### Entries supplied

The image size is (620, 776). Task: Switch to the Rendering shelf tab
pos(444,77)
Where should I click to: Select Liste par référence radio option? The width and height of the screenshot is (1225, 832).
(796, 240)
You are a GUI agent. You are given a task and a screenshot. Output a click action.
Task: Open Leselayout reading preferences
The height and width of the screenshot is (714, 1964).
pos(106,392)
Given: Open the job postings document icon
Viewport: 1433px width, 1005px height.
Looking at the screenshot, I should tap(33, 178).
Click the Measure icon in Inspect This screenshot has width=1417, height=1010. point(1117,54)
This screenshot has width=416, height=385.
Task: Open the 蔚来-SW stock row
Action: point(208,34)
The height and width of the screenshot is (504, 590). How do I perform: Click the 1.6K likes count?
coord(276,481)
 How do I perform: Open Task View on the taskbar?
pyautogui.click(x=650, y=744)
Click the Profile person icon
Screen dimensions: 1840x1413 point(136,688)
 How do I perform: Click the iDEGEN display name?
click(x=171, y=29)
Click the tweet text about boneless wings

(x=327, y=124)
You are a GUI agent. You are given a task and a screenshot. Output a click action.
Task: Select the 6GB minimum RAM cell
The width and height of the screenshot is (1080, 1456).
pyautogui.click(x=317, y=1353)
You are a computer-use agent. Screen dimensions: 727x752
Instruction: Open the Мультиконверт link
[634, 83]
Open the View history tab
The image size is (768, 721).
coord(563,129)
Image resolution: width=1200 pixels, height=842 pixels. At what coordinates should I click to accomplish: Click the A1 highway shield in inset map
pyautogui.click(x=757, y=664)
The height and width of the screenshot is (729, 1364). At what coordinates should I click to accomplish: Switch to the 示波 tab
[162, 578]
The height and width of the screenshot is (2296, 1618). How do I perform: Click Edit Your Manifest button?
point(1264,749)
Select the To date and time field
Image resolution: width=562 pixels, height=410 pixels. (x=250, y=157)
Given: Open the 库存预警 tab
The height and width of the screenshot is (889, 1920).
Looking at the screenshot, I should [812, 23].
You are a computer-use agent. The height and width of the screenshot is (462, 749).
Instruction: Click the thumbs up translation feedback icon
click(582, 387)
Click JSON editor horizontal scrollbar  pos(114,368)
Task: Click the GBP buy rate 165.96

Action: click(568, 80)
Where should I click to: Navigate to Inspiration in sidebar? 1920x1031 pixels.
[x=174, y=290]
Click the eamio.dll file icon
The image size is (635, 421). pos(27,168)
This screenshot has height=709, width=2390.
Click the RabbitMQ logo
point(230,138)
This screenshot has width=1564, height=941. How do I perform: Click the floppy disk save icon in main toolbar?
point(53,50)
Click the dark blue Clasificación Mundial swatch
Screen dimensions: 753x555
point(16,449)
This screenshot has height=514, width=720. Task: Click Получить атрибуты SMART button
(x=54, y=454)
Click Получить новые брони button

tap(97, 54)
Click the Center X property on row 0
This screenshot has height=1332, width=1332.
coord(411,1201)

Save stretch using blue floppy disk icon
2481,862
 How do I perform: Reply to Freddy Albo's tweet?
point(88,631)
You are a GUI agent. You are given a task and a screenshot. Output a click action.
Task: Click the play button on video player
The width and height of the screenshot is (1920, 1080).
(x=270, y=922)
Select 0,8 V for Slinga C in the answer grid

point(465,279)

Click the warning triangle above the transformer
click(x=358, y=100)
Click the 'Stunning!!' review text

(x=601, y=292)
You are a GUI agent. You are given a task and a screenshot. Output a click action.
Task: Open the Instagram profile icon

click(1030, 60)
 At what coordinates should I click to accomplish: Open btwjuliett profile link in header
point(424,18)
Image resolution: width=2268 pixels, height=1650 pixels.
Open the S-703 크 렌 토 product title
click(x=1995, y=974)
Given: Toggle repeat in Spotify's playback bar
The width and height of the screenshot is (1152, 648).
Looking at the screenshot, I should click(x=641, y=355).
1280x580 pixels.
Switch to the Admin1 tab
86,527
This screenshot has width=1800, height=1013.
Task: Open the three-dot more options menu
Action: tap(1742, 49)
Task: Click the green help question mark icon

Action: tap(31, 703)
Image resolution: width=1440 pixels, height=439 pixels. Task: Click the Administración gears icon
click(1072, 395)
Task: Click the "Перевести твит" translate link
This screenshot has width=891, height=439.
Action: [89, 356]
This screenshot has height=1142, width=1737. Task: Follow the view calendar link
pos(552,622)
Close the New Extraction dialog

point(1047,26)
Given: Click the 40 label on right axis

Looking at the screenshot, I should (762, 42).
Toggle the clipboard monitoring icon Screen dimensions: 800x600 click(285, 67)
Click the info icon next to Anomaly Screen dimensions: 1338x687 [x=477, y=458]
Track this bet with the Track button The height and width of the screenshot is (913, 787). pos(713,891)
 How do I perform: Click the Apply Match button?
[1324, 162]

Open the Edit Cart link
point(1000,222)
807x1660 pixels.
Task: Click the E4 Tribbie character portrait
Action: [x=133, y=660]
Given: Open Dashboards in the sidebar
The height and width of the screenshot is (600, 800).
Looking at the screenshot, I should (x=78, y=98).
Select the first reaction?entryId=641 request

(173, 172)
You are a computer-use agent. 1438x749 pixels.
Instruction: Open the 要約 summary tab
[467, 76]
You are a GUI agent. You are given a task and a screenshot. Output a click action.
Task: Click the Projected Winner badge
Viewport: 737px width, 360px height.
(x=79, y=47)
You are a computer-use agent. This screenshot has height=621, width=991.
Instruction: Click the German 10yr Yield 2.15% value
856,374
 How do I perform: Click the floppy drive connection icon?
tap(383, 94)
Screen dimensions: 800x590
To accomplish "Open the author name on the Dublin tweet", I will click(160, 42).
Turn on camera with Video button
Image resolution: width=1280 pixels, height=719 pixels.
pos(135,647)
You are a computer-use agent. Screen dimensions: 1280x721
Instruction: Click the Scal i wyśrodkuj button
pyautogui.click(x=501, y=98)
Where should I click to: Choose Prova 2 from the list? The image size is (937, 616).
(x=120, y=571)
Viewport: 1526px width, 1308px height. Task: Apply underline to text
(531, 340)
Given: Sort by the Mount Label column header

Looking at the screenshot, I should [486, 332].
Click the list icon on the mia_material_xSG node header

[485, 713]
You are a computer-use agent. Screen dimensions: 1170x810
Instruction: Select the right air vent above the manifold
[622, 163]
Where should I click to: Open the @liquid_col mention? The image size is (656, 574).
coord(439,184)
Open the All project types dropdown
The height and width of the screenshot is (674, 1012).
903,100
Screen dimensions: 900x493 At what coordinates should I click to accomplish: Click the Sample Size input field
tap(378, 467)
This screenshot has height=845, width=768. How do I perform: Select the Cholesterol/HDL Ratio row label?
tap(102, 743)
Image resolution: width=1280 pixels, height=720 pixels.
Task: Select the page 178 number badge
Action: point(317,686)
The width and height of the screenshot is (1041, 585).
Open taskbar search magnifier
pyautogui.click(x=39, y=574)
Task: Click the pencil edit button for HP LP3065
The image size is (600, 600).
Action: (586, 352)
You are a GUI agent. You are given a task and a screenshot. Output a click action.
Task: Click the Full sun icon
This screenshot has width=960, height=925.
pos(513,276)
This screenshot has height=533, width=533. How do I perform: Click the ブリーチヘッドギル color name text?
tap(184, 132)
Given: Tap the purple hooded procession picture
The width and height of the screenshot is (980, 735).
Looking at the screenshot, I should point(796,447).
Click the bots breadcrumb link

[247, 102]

### Directions
The data must be retyped in full, exactly as it reads.

### Solution to the exercise
The image size is (620, 776). Task: Switch to the Rendering shelf tab
pos(444,77)
Where should I click to: Select Liste par référence radio option? The width and height of the screenshot is (1225, 832).
(796, 240)
You are a GUI agent. You are given a task and a screenshot. Output a click action.
Task: Open Leselayout reading preferences
The height and width of the screenshot is (714, 1964).
pos(106,392)
Given: Open the job postings document icon
Viewport: 1433px width, 1005px height.
Looking at the screenshot, I should tap(33, 178).
Click the Measure icon in Inspect This screenshot has width=1417, height=1010. point(1117,54)
This screenshot has width=416, height=385.
Task: Open the 蔚来-SW stock row
Action: point(208,34)
The height and width of the screenshot is (504, 590). How do I perform: Click the 1.6K likes count?
coord(276,481)
 How do I perform: Open Task View on the taskbar?
pyautogui.click(x=650, y=744)
Click the Profile person icon
Screen dimensions: 1840x1413 point(136,688)
 How do I perform: Click the iDEGEN display name?
click(x=171, y=29)
Click the tweet text about boneless wings

(x=327, y=124)
You are a GUI agent. You are given a task and a screenshot. Output a click action.
Task: Select the 6GB minimum RAM cell
The width and height of the screenshot is (1080, 1456).
pyautogui.click(x=317, y=1353)
You are a computer-use agent. Screen dimensions: 727x752
Instruction: Open the Мультиконверт link
[634, 83]
Open the View history tab
The image size is (768, 721).
coord(563,129)
Image resolution: width=1200 pixels, height=842 pixels. At what coordinates should I click to accomplish: Click the A1 highway shield in inset map
pyautogui.click(x=757, y=664)
The height and width of the screenshot is (729, 1364). At what coordinates should I click to accomplish: Switch to the 示波 tab
[162, 578]
The height and width of the screenshot is (2296, 1618). How do I perform: Click Edit Your Manifest button?
point(1264,749)
Select the To date and time field
Image resolution: width=562 pixels, height=410 pixels. (x=250, y=157)
Given: Open the 库存预警 tab
The height and width of the screenshot is (889, 1920).
Looking at the screenshot, I should [812, 23].
You are a computer-use agent. The height and width of the screenshot is (462, 749).
Instruction: Click the thumbs up translation feedback icon
click(582, 387)
Click JSON editor horizontal scrollbar  pos(114,368)
Task: Click the GBP buy rate 165.96

Action: click(568, 80)
Where should I click to: Navigate to Inspiration in sidebar? 1920x1031 pixels.
[x=174, y=290]
Click the eamio.dll file icon
The image size is (635, 421). pos(27,168)
This screenshot has height=709, width=2390.
Click the RabbitMQ logo
point(230,138)
This screenshot has width=1564, height=941. How do I perform: Click the floppy disk save icon in main toolbar?
point(53,50)
Click the dark blue Clasificación Mundial swatch
Screen dimensions: 753x555
point(16,449)
This screenshot has height=514, width=720. Task: Click Получить атрибуты SMART button
(x=54, y=454)
Click Получить новые брони button

tap(97, 54)
Click the Center X property on row 0
This screenshot has height=1332, width=1332.
coord(411,1201)

Save stretch using blue floppy disk icon
2481,862
 How do I perform: Reply to Freddy Albo's tweet?
point(88,631)
You are a GUI agent. You are given a task and a screenshot. Output a click action.
Task: Click the play button on video player
The width and height of the screenshot is (1920, 1080).
(x=270, y=922)
Select 0,8 V for Slinga C in the answer grid

point(465,279)

Click the warning triangle above the transformer
click(x=358, y=100)
Click the 'Stunning!!' review text

(x=601, y=292)
You are a GUI agent. You are given a task and a screenshot. Output a click action.
Task: Open the Instagram profile icon

click(1030, 60)
 At what coordinates should I click to accomplish: Open btwjuliett profile link in header
point(424,18)
Image resolution: width=2268 pixels, height=1650 pixels.
Open the S-703 크 렌 토 product title
click(x=1995, y=974)
Given: Toggle repeat in Spotify's playback bar
The width and height of the screenshot is (1152, 648).
Looking at the screenshot, I should click(x=641, y=355).
1280x580 pixels.
Switch to the Admin1 tab
86,527
This screenshot has width=1800, height=1013.
Task: Open the three-dot more options menu
Action: tap(1742, 49)
Task: Click the green help question mark icon

Action: tap(31, 703)
Image resolution: width=1440 pixels, height=439 pixels. Task: Click the Administración gears icon
click(1072, 395)
Task: Click the "Перевести твит" translate link
This screenshot has width=891, height=439.
Action: [89, 356]
This screenshot has height=1142, width=1737. Task: Follow the view calendar link
pos(552,622)
Close the New Extraction dialog

point(1047,26)
Given: Click the 40 label on right axis

Looking at the screenshot, I should (762, 42).
Toggle the clipboard monitoring icon Screen dimensions: 800x600 click(285, 67)
Click the info icon next to Anomaly Screen dimensions: 1338x687 [x=477, y=458]
Track this bet with the Track button The height and width of the screenshot is (913, 787). pos(713,891)
 How do I perform: Click the Apply Match button?
[1324, 162]

Open the Edit Cart link
point(1000,222)
807x1660 pixels.
Task: Click the E4 Tribbie character portrait
Action: [x=133, y=660]
Given: Open Dashboards in the sidebar
The height and width of the screenshot is (600, 800).
Looking at the screenshot, I should (x=78, y=98).
Select the first reaction?entryId=641 request

(173, 172)
You are a computer-use agent. 1438x749 pixels.
Instruction: Open the 要約 summary tab
[467, 76]
You are a GUI agent. You are given a task and a screenshot. Output a click action.
Task: Click the Projected Winner badge
Viewport: 737px width, 360px height.
(x=79, y=47)
You are a computer-use agent. This screenshot has height=621, width=991.
Instruction: Click the German 10yr Yield 2.15% value
856,374
 How do I perform: Click the floppy drive connection icon?
tap(383, 94)
Screen dimensions: 800x590
To accomplish "Open the author name on the Dublin tweet", I will click(160, 42).
Turn on camera with Video button
Image resolution: width=1280 pixels, height=719 pixels.
pos(135,647)
You are a computer-use agent. Screen dimensions: 1280x721
Instruction: Click the Scal i wyśrodkuj button
pyautogui.click(x=501, y=98)
Where should I click to: Choose Prova 2 from the list? The image size is (937, 616).
(x=120, y=571)
Viewport: 1526px width, 1308px height. Task: Apply underline to text
(531, 340)
Given: Sort by the Mount Label column header

Looking at the screenshot, I should [486, 332].
Click the list icon on the mia_material_xSG node header

[485, 713]
You are a computer-use agent. Screen dimensions: 1170x810
Instruction: Select the right air vent above the manifold
[622, 163]
Where should I click to: Open the @liquid_col mention? The image size is (656, 574).
coord(439,184)
Open the All project types dropdown
The height and width of the screenshot is (674, 1012).
903,100
Screen dimensions: 900x493 At what coordinates should I click to accomplish: Click the Sample Size input field
tap(378, 467)
This screenshot has height=845, width=768. How do I perform: Select the Cholesterol/HDL Ratio row label?
tap(102, 743)
Image resolution: width=1280 pixels, height=720 pixels.
Task: Select the page 178 number badge
Action: point(317,686)
The width and height of the screenshot is (1041, 585).
Open taskbar search magnifier
pyautogui.click(x=39, y=574)
Task: Click the pencil edit button for HP LP3065
The image size is (600, 600).
Action: (586, 352)
You are a GUI agent. You are given a task and a screenshot. Output a click action.
Task: Click the Full sun icon
This screenshot has width=960, height=925.
pos(513,276)
This screenshot has height=533, width=533. How do I perform: Click the ブリーチヘッドギル color name text?
tap(184, 132)
Given: Tap the purple hooded procession picture
The width and height of the screenshot is (980, 735).
Looking at the screenshot, I should point(796,447).
Click the bots breadcrumb link

[247, 102]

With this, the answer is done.